Given instruction: Reproduce the data below verbatim, starting with the line that contains "Image resolution: width=1792" and going on through the line that contains "Image resolution: width=297", and output nothing else.

##########

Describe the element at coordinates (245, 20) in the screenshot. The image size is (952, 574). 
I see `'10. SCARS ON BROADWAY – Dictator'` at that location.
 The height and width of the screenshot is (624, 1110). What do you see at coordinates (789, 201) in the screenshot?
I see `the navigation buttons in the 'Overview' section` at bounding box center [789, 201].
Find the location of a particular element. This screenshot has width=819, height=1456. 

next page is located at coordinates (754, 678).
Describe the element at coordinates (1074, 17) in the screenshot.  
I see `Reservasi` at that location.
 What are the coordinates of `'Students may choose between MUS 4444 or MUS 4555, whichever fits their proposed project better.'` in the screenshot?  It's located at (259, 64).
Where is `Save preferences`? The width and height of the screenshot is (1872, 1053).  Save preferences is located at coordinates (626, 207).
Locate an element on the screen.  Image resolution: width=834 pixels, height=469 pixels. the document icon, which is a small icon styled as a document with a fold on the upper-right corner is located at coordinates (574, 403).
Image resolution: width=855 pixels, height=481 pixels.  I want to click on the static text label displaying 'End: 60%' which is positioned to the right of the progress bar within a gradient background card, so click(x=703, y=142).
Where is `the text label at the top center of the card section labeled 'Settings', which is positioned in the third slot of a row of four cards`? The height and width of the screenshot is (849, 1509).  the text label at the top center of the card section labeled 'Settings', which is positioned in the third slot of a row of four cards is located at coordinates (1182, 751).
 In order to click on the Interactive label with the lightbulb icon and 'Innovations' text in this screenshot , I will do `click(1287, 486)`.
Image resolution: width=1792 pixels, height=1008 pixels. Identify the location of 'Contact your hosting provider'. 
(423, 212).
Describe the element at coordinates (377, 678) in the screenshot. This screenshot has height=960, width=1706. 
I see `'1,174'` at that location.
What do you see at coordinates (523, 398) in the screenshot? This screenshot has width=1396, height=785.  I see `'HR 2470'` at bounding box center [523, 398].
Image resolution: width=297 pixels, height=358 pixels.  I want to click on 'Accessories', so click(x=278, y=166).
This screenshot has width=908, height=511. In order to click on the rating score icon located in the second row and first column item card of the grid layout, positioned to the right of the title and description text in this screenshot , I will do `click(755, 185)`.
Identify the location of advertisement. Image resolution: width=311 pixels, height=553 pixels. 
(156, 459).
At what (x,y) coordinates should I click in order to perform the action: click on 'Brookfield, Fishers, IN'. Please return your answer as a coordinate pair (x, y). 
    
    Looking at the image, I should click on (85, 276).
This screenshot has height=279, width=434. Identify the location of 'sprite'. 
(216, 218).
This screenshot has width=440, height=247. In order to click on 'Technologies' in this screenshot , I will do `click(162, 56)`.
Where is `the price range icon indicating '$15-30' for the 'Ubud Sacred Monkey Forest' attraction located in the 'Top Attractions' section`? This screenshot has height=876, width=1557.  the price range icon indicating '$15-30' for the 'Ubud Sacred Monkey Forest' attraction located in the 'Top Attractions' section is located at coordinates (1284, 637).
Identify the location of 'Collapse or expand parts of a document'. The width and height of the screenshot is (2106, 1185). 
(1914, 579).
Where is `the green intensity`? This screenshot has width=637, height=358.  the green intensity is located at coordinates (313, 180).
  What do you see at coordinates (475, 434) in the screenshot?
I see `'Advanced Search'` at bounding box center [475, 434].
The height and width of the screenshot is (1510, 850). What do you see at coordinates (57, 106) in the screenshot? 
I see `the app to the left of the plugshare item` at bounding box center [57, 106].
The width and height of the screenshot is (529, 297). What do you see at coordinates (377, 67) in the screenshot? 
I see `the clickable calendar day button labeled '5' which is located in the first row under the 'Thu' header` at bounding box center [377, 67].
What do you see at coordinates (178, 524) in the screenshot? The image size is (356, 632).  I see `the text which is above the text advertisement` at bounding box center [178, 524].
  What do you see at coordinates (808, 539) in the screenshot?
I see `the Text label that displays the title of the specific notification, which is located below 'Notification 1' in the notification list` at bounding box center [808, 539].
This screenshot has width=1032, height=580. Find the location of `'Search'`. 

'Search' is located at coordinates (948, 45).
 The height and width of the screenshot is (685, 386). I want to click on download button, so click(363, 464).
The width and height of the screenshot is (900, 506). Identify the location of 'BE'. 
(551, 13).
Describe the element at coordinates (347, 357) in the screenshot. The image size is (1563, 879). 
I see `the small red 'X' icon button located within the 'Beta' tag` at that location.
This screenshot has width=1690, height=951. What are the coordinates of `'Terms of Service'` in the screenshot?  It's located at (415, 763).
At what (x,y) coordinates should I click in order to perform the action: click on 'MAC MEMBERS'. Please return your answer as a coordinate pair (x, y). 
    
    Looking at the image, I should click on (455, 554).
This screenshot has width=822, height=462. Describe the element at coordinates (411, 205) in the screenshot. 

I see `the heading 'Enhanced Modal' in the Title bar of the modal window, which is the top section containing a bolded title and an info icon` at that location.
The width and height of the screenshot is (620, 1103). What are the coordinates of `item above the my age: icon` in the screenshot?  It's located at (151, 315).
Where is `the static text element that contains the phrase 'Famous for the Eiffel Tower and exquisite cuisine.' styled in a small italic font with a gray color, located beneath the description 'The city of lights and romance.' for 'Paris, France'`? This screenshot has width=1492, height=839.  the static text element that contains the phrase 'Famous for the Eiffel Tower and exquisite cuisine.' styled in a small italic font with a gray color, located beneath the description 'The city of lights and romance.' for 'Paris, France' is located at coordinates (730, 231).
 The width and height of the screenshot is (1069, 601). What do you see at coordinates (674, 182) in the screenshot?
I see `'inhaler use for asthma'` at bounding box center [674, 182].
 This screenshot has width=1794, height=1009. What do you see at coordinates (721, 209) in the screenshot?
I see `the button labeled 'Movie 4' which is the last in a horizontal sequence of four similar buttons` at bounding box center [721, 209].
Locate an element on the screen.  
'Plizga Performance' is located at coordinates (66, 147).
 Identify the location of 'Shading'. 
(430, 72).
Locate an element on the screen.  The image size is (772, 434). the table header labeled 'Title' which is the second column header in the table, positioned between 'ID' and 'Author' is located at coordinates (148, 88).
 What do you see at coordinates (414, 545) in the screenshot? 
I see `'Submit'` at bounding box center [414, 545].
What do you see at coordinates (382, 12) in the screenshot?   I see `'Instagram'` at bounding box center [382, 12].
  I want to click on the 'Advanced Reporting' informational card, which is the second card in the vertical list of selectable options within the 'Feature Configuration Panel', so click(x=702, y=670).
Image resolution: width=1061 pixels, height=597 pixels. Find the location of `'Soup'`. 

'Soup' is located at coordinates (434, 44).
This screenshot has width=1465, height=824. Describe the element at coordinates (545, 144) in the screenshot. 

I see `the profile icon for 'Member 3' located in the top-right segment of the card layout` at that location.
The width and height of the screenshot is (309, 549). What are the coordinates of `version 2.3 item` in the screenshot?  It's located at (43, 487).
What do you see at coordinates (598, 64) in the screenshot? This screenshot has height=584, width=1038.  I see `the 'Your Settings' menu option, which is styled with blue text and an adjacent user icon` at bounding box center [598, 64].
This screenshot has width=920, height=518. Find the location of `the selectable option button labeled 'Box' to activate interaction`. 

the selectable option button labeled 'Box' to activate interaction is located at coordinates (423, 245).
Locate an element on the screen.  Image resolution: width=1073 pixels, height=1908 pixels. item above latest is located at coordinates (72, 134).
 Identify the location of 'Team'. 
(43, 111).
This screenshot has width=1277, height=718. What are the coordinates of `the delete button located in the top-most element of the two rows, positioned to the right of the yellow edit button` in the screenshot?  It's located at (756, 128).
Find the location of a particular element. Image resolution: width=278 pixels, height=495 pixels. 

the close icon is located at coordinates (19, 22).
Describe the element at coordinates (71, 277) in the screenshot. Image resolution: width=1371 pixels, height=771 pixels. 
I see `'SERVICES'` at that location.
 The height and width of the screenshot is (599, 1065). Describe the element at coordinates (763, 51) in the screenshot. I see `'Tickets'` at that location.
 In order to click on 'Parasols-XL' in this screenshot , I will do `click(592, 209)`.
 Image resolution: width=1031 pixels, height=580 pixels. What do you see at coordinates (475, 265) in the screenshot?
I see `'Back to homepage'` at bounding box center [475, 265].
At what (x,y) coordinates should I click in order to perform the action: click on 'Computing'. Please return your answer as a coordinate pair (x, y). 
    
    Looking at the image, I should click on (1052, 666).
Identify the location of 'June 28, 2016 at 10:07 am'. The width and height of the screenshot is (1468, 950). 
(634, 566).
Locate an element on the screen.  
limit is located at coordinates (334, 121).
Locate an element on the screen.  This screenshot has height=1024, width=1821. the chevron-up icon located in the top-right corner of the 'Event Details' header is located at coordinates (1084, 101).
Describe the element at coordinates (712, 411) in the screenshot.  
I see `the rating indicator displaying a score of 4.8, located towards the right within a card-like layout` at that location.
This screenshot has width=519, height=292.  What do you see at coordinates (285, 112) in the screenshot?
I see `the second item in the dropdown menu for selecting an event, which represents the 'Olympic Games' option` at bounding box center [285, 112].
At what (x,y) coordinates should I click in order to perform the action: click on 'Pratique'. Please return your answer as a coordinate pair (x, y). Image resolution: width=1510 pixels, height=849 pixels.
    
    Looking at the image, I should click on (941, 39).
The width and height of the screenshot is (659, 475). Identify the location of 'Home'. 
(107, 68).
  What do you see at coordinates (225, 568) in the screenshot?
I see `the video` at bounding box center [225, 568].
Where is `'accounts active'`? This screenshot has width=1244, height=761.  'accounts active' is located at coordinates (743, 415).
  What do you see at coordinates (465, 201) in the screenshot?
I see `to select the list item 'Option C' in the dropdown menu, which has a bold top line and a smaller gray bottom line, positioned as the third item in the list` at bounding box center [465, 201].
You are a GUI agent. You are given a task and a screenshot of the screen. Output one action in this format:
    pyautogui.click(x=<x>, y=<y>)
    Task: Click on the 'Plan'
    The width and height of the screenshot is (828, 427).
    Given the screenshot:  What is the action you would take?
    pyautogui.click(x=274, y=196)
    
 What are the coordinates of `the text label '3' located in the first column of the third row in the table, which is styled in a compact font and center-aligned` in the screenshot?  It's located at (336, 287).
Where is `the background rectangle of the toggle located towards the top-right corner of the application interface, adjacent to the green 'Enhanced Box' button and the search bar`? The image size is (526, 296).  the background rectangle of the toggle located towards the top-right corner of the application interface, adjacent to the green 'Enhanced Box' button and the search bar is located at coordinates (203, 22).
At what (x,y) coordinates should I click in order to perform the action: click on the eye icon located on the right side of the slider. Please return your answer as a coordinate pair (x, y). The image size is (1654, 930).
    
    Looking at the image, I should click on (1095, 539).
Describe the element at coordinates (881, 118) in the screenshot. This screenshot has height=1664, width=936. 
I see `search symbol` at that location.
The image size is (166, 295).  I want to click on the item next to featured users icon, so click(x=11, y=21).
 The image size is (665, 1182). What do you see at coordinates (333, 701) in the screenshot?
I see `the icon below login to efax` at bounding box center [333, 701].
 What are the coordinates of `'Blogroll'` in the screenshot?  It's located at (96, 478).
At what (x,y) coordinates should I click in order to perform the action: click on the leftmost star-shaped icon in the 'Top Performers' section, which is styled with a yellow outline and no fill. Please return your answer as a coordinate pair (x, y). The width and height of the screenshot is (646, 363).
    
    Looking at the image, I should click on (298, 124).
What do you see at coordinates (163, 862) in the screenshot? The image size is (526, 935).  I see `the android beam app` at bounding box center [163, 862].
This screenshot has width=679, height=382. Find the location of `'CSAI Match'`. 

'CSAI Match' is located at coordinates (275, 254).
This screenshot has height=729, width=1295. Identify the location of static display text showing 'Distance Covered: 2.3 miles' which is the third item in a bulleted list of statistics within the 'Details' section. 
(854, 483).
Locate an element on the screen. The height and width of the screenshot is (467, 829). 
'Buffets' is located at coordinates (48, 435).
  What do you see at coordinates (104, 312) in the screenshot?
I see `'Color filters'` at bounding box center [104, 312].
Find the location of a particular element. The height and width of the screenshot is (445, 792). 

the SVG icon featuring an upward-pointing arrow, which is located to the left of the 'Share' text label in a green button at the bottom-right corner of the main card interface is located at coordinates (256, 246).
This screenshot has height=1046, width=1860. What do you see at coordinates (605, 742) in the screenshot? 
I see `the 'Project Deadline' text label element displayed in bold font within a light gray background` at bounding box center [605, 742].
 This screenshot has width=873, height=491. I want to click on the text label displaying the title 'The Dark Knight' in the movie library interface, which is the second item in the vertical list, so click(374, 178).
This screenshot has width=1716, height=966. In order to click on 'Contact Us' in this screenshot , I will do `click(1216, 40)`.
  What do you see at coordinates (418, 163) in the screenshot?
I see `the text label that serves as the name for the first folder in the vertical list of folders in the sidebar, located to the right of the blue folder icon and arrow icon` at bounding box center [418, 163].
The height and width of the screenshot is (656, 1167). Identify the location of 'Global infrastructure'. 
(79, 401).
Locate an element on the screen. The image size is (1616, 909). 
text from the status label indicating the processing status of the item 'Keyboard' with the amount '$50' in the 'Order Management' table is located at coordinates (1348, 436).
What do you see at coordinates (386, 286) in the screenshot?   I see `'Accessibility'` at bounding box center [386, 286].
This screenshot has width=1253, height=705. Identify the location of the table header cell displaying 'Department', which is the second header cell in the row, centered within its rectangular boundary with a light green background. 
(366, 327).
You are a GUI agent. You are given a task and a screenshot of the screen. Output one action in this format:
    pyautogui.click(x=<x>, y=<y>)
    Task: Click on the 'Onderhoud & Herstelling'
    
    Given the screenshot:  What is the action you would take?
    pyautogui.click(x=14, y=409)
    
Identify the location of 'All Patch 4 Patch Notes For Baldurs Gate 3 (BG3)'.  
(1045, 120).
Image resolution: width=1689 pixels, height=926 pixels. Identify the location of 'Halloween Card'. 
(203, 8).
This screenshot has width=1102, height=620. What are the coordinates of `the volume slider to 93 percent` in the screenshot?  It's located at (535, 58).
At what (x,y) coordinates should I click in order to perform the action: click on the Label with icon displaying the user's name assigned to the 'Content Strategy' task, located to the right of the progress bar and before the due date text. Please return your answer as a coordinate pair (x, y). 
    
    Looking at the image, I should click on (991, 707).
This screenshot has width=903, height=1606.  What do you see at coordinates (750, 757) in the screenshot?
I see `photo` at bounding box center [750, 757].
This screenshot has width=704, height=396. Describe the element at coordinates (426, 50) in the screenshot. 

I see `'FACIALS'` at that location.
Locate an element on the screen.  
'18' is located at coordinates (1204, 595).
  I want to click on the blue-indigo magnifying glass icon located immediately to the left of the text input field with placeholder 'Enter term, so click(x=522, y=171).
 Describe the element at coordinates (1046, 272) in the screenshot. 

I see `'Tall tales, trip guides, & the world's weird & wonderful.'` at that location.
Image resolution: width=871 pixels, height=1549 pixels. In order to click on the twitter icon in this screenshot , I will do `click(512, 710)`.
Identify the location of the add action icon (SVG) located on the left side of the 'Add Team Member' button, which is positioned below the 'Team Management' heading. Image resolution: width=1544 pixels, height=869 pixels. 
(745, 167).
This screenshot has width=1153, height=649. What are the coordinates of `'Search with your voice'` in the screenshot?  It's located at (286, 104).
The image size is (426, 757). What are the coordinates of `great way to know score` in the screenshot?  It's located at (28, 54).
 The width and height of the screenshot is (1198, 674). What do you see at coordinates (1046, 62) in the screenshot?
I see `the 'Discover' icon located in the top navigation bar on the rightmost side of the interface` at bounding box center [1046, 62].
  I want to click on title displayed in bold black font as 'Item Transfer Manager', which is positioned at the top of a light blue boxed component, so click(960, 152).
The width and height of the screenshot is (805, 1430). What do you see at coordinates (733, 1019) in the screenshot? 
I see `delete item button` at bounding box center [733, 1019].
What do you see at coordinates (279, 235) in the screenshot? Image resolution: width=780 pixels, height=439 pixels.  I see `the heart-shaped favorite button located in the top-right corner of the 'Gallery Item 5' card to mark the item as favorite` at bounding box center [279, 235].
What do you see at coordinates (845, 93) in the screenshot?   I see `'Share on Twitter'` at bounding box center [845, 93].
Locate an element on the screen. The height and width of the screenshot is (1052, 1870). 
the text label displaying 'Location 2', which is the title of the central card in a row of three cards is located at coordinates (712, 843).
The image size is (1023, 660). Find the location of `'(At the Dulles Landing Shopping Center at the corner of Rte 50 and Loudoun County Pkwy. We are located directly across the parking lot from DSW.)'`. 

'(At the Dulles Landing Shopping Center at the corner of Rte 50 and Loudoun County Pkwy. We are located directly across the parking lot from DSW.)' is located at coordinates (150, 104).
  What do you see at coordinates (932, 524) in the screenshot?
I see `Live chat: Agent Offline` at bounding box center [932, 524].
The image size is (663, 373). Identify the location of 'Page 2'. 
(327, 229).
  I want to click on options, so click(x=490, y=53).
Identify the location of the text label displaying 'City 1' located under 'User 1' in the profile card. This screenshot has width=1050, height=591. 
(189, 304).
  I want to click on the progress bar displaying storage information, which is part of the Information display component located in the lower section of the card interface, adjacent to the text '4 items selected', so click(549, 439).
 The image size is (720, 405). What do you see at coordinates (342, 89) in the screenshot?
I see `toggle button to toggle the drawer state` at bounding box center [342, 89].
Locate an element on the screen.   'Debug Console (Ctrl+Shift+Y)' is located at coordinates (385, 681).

##########

Result for this exercise:
Image resolution: width=1792 pixels, height=1008 pixels. Identify the location of 'Contact your hosting provider'. 
(423, 212).
Describe the element at coordinates (377, 678) in the screenshot. This screenshot has height=960, width=1706. 
I see `'1,174'` at that location.
What do you see at coordinates (523, 398) in the screenshot? This screenshot has width=1396, height=785.  I see `'HR 2470'` at bounding box center [523, 398].
Image resolution: width=297 pixels, height=358 pixels.  I want to click on 'Accessories', so click(x=278, y=166).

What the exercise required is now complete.